Cierto, dar un nueve a una película como esta es excesivo, pero bueno, no hay nada más excesivo que la subjetividad, y criticar algo, sea lo que sea, difícilmente puede hacerse de manera objetiva.
Desde niño dos cosas me han dado pánico de manera enfermiza, de ahí que mi nota y crítica sean totalmente favorables, me temo que de las pocas que tenga la película: los enanos siniestros (lo sé, soy políticamente incorrectísimo, y mucho más si son siameses, pesadilla absoluta ya) y los muñecos (en especial estos, rollo ventrílocuo sádico).
Me encanta la saga Saw, me parece renovadora de un género que como éste está tan y tan trillado, por eso no pienso establecer el más mínimo paralelismo comparativo con ella, entre otras cosas porque esta película, lejos de provocarme ese asco tán estupendo y que tánto amamos los aficionados al gore light, lo que me ha provocado son hora y pico de estremecimiento puro, de vello de nuca erizado, de encogimiento y miradas cada poco atrás.
Si hay algo que me encanta del cine de terror es lo extremo, lo fuerte de las sensaciones que puede causar (recordemos que hay una generación que tardó mucho tiempo en ducharse tranquila después de ver la estupenda Psicosis- véase el original, que aunque la revisitación reciente me convence, ya era tarde para eso), cosa que extrañamente sucede con películas de otro género (puedes reirte mucho de un chiste, pero un cuarto de hora, y emocionarte y llorar con Kate Winslet despidiéndose de Leonardo antes de hundirle para salvarse ella, pero sólo un poco, y superficialmente).
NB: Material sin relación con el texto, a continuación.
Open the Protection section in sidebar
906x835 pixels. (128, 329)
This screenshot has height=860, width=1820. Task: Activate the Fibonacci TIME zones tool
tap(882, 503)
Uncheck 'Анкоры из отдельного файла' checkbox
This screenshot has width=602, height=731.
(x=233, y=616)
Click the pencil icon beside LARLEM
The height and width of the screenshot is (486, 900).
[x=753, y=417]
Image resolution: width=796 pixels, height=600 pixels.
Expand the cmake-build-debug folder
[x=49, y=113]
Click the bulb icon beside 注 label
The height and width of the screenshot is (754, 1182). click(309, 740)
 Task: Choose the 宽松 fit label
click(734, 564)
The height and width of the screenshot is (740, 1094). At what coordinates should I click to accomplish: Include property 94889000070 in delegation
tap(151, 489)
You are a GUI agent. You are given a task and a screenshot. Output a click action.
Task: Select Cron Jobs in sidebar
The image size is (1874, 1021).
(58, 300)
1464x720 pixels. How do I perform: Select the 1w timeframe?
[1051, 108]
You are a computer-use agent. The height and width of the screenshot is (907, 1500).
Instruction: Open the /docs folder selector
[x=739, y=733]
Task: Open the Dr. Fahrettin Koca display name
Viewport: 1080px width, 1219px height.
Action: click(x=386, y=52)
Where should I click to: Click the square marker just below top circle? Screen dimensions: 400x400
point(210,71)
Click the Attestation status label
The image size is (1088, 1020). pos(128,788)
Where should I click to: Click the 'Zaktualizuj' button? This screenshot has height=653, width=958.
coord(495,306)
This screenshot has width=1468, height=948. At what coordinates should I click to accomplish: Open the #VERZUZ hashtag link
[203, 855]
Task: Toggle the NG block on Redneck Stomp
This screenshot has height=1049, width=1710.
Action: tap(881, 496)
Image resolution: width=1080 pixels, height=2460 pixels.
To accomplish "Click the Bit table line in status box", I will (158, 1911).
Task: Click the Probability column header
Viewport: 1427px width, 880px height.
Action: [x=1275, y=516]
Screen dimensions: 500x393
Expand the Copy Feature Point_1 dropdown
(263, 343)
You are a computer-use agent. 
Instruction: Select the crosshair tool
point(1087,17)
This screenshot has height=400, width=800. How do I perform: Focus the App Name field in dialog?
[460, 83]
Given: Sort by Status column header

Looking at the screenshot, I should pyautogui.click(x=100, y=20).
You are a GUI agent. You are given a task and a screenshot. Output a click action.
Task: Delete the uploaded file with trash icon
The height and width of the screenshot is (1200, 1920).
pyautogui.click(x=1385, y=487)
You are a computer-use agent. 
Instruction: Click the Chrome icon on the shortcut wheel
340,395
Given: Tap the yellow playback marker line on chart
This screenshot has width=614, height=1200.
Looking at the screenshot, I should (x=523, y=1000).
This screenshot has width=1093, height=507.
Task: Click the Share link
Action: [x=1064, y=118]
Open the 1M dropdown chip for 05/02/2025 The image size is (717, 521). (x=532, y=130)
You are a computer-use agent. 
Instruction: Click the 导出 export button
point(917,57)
Con una película de miedo, no necesariamente estupenda, puedes pasar noches en vela, o con la luz encendida, orinándote durante horas por miedo a ir al baño y que el fantasma, vampiro, demonio, psicópata de turno te sorprenda en el pasillo. Pues bien, me temo que eso es lo que, ni más ni menos va a pasarme esta noche que acabo de ver Dead Silence... Mi factura de la luz crecerá un poquito y tendré que irme a la cama con las necesidades básicas bien cubiertas.
La película, nos guste o no, da miedo, mucho miedo... o al menos al que esto escribe se lo ha dado.
Tendemos a valorar el cine de terror en dos extremos, o por su originalidad (cosa difícil ya) o por su cumplimiento de las estrictas normas de lo canónico, de lo dictado. Dead Silence no destaca en ninguno de esos extremos, tiene muy poco de original y no es del todo la típica película al uso. Y desde luego no pasará a los anales del cine de terror por nada en absoluto, pero tiene escenas, escenitas,vale, capaces de helarle la sangre a uno sin usar recursos del todo manidos como el uso del volumen descomunal o el susto previsible (que también los tiene).
Lo mejor: Una historia normalita contada de manera normalita con actores normalitos ( y una Valletta guapa de morirse) pero que asusta y mucho.
Lo peor: Lo normalito se olvida con muchísima facilidad... Aunque tampoco es malo... ¡A ver si la estrenan pronto en España!